The helpful NVIDIA blog article Accelerating Standard C++ with GPUs Using stdpar explains that through CUDA Unified Memory, data dynamically allocated on the heap in CPU code, and compiled by NVC++, can be managed automatically. Despite this knowledge, we are still coming across cudaErrorIllegalAddress runtime errors, which in the end turn out to be accounted for by mistaken usage of stack data. I wonder if there are any plans also to support the automatic management of CPU stack data.
More presently, I would like to be able to determine if a pointer has been allocated on the heap. Is there a function which can confirm that a pointer is targeting heap-allocated data?
Unfortunately, this support requires changes to the Linux OS itself, which have been proposed but not adopted by the Linux folks. Hopefully we’ll be able to convince the community to adopt this change at some point in the future but currently is not supported.
Is there a function which can confirm that a pointer is targeting heap-allocated data?
Not that I’m aware of. Basically, you’d need to inspect the address of the pointer and try to determine which space the address is located. Doing a web search, I found the following post. Although a bit old, it may be helpful.

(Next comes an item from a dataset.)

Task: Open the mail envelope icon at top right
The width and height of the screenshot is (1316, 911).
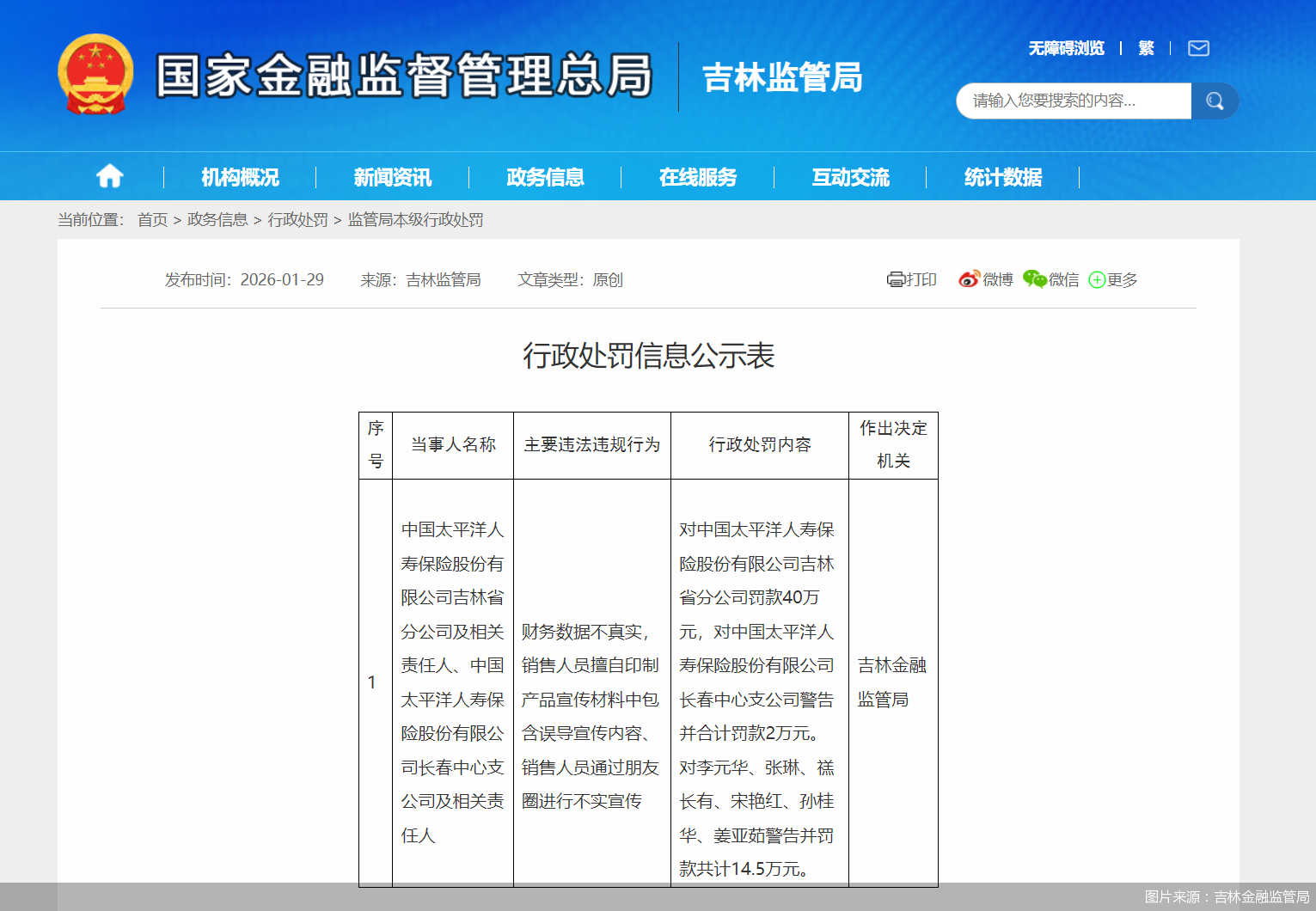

Regarding the function to determine if an address was allocated on the heap. There is the requirement to ensure that it is NVC++ which compiles any code which allocates on the heap. This implies that NVC++ will have knowledge of the heap allocation calls, and I was wondering where the information is stored. It made me think that perhaps, as NVC++ has that extra knowledge, it could provide a function which could share some of that information with the user?
I’ll run this by our engineers in the next C++ team meeting (next Thursday), but I’m not sure what can be done.
For CUDA Unified memory, we basically replace the calls to new with calls to cudaMallocManaged. Although I haven’t used it myself, there is a CUDA runtime call, cudaPointerGetAttributes, which you can use to see if the pointer is managed or not. Not a great solution, but might give you what you need. See: CUDA Runtime API :: CUDA Toolkit Documentation
The better solution is for HMM to be adopted by the Linux OS so the device can directly access stack and static data, but that’s outside of our control.
cudaPointerGetAttributes is looking rather good. I tried a small test with stack data; global data; operator new (NVC++); and operator new (GCC). The call to cudaPointerGetAttributes itself always returns cudaSuccess but the cudaPointerAttributes argument’s type member is set to cudaMemoryTypeManaged for pointers returned from calls to operator new made by NVC++, and cudaMemoryTypeUnregistered otherwise. While we all wait for HMM adoption, this can at least identify where user action is required.